### PROBLEM
Reproduce the records word for word, from their first line through the line containing "Action: coord(285,81)", and stop there.

---*---

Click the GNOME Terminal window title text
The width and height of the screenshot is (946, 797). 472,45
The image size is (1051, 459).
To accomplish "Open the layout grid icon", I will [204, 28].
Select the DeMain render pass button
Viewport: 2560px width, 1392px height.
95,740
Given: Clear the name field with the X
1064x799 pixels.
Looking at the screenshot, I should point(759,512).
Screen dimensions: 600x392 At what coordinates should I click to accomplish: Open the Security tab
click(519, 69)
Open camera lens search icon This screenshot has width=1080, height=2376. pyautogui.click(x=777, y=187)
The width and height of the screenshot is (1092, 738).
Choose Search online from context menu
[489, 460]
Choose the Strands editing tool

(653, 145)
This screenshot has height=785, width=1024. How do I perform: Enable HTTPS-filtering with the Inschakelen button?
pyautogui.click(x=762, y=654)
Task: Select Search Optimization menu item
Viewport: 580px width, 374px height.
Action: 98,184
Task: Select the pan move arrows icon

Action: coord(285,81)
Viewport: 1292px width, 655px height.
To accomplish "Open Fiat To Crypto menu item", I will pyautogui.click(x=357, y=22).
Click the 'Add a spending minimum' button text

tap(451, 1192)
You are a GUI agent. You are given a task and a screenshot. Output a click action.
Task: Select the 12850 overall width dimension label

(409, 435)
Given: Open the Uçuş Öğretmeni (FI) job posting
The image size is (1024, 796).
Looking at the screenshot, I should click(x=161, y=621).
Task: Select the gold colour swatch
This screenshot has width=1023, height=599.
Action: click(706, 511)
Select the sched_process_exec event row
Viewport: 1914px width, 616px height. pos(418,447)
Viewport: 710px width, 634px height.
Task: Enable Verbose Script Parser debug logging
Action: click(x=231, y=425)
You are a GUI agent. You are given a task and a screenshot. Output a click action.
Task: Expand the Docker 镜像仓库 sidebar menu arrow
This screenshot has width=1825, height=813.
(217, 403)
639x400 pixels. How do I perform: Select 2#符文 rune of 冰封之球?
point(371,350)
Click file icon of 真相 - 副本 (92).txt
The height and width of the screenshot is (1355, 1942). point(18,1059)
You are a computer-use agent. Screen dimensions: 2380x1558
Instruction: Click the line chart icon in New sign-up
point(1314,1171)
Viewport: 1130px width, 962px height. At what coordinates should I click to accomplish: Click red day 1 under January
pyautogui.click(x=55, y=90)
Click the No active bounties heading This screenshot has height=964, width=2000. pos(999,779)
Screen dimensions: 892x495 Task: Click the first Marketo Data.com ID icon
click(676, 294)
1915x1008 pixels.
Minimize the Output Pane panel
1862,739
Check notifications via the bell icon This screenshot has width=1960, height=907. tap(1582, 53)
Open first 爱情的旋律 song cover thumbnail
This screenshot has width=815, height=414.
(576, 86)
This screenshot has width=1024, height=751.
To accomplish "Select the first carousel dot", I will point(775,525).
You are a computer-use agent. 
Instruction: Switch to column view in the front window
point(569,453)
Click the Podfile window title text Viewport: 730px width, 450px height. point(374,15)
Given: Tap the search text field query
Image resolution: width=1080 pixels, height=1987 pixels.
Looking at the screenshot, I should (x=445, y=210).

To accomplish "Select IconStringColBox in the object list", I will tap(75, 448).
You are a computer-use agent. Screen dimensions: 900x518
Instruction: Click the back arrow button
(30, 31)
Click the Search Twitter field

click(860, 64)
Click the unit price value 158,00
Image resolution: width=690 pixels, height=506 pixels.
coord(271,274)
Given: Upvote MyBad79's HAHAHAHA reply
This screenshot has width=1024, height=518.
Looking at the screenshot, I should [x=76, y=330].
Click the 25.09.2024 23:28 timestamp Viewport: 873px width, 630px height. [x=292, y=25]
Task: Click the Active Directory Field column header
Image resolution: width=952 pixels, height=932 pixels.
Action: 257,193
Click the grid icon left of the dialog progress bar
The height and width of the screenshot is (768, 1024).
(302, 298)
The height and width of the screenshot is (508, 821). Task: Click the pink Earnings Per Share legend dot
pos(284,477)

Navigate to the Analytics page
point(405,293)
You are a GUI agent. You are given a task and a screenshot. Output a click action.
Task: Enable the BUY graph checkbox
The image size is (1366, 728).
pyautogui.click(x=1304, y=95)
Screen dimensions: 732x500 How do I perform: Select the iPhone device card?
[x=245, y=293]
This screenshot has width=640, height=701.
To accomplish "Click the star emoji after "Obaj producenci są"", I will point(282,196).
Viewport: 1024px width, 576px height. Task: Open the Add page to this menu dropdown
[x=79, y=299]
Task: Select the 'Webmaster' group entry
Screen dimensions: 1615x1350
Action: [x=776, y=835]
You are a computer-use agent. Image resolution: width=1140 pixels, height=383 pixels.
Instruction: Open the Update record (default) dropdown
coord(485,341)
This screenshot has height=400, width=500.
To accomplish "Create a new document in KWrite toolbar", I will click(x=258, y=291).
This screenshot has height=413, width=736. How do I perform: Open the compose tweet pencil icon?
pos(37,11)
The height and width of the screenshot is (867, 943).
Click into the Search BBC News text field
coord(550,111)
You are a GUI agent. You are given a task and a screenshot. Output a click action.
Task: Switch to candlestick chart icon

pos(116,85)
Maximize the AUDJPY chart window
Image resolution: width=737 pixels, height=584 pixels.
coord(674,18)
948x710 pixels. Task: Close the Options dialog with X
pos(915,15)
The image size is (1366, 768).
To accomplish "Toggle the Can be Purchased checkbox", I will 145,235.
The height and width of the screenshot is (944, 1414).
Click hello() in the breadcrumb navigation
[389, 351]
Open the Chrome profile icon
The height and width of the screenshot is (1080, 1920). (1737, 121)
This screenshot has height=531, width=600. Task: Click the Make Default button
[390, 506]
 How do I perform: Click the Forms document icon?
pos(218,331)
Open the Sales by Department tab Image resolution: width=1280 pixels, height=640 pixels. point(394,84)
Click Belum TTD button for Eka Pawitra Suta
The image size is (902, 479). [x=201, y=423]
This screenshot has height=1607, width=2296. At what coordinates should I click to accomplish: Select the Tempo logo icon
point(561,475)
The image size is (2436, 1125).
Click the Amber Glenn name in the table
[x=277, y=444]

---*---

### EXERCISE RESULT
Click the GNOME Terminal window title text
The width and height of the screenshot is (946, 797). 472,45
The image size is (1051, 459).
To accomplish "Open the layout grid icon", I will [204, 28].
Select the DeMain render pass button
Viewport: 2560px width, 1392px height.
95,740
Given: Clear the name field with the X
1064x799 pixels.
Looking at the screenshot, I should point(759,512).
Screen dimensions: 600x392 At what coordinates should I click to accomplish: Open the Security tab
click(519, 69)
Open camera lens search icon This screenshot has width=1080, height=2376. pyautogui.click(x=777, y=187)
The width and height of the screenshot is (1092, 738).
Choose Search online from context menu
[489, 460]
Choose the Strands editing tool

(653, 145)
This screenshot has height=785, width=1024. How do I perform: Enable HTTPS-filtering with the Inschakelen button?
pyautogui.click(x=762, y=654)
Task: Select Search Optimization menu item
Viewport: 580px width, 374px height.
Action: 98,184
Task: Select the pan move arrows icon

Action: coord(285,81)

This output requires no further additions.